Comparing the Prediction Accuracy of Statistical Models and Artificial Neural Networks in Breast Cancer
Pre-proceedings of the Fifth International Workshop on Artificial Intelligence and Statistics, PMLR R0:87-87, 1995.
Predicting survival is important in cancer because it determines patient therapy, it matches patients for clinical trials, and it provides information to the patient. For over thirty years measuring cancer outcome has been based on the TNM Stage model. There are two problems with this model: (1) it is not very accurate (44% accurate for breast cancer), and (2) its accuracy can not be improved because predictive variables can not be added to the model without increasing the model’s complexity to the point where it is not longer useful to the clinician. There are several statistical models that have the potential to replace the existing TNM Stage model. All of these models can integrate new prognostic factors to increase measurement accuracy.
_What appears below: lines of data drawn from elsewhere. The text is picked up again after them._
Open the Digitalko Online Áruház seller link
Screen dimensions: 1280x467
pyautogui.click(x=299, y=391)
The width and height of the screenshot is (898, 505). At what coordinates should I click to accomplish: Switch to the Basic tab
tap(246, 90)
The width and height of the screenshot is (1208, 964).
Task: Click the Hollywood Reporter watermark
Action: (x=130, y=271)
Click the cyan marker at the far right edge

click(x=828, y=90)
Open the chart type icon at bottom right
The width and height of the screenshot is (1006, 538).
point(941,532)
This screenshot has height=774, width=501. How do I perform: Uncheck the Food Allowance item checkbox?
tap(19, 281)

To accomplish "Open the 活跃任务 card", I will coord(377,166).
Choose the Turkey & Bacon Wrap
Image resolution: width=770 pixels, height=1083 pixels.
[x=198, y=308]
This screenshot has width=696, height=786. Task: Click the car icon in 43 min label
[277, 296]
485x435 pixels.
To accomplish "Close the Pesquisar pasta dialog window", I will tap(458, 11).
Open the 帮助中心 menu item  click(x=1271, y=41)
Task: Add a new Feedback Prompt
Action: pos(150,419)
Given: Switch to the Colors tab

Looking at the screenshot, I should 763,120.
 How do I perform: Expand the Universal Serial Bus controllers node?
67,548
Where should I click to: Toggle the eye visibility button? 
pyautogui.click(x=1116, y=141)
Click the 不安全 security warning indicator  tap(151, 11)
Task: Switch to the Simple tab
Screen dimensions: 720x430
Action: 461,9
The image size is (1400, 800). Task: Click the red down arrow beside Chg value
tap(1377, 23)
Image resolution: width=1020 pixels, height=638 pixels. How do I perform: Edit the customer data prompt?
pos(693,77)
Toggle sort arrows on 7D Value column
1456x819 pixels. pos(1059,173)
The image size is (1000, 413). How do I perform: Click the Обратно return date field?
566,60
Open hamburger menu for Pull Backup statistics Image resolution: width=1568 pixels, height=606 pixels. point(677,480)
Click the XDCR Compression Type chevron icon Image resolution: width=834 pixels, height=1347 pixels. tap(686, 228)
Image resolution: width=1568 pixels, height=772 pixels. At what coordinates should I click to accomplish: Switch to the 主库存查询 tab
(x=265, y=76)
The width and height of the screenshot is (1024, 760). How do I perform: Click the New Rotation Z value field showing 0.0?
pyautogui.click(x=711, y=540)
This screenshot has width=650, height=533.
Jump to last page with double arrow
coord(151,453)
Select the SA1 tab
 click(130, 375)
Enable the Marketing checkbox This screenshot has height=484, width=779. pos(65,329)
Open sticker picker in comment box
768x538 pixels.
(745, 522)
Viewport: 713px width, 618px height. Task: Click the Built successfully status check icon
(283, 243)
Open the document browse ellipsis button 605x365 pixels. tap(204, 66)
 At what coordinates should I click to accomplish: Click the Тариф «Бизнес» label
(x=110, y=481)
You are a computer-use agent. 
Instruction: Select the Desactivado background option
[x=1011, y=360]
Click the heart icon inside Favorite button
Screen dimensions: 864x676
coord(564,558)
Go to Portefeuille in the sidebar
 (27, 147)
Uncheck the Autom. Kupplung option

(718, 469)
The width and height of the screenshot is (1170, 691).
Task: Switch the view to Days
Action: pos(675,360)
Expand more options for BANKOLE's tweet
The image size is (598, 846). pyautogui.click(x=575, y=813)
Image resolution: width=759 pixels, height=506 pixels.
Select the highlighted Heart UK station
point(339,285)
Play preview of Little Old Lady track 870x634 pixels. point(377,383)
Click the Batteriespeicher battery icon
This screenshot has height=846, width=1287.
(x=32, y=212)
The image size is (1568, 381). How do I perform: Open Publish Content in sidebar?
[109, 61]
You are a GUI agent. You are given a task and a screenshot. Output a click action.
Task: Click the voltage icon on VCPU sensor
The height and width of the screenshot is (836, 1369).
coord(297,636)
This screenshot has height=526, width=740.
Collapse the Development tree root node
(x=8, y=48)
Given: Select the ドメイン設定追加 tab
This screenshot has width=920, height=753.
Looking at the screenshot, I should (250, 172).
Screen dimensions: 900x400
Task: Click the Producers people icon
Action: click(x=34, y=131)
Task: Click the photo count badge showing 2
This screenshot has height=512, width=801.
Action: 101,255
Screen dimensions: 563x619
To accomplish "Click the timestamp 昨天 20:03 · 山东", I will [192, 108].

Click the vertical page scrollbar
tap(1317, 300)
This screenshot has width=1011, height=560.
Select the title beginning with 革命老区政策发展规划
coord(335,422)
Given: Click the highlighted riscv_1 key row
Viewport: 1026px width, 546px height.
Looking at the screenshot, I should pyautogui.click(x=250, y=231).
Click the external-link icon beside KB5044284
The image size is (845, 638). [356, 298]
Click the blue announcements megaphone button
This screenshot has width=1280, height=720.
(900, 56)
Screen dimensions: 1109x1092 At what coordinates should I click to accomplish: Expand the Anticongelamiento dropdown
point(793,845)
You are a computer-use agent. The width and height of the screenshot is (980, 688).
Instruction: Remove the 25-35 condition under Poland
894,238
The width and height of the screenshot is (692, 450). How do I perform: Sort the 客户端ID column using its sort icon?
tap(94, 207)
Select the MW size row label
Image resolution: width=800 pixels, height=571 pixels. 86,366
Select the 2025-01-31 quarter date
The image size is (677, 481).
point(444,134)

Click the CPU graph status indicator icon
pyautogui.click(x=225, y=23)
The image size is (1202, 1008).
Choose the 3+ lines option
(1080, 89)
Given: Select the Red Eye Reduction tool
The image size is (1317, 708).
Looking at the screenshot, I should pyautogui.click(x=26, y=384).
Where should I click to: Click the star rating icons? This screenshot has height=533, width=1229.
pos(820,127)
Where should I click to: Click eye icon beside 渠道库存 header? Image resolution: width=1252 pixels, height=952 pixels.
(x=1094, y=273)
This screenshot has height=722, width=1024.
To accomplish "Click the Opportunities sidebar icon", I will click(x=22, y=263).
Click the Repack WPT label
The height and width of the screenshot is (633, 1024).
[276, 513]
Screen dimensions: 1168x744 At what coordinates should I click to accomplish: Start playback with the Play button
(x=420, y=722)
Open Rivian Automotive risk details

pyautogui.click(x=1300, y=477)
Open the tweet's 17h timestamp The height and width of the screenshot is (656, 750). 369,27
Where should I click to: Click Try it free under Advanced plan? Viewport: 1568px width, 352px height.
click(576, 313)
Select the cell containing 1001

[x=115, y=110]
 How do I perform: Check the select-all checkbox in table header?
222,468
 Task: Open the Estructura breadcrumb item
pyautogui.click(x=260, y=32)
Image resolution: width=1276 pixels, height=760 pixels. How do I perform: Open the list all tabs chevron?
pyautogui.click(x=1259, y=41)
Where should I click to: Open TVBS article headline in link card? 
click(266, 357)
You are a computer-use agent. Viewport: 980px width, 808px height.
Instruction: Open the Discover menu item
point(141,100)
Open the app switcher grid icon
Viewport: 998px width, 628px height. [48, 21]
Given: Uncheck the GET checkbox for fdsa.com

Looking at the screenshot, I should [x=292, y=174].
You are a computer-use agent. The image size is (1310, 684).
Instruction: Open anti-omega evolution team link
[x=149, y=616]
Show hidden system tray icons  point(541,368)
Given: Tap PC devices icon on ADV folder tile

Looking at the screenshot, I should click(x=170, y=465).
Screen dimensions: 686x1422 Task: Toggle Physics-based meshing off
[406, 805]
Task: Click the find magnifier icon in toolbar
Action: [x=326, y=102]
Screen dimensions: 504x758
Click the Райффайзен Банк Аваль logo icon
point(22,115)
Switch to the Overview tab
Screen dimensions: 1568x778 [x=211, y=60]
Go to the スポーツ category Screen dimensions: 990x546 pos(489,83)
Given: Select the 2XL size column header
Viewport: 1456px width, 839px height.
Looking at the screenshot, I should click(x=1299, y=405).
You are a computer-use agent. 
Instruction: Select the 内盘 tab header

But they are not all equally accurate, and they do not all equally meet the criteria for a new prognostic system set by the American Joint Committee on Cancer (Burke HB, Henson DE. Criteria for prognostic factors and for an enhanced prognostic system. Cancer 1993 ; 72: 3131-5). We compare the most powerful statistical models in terms of their accuracy in predicting five year breast cancer-specific survival. These models include principal component analysis, classification and regression tress both pruned and shrunk, stepwise logistic regression, and five types of artificial neural networks.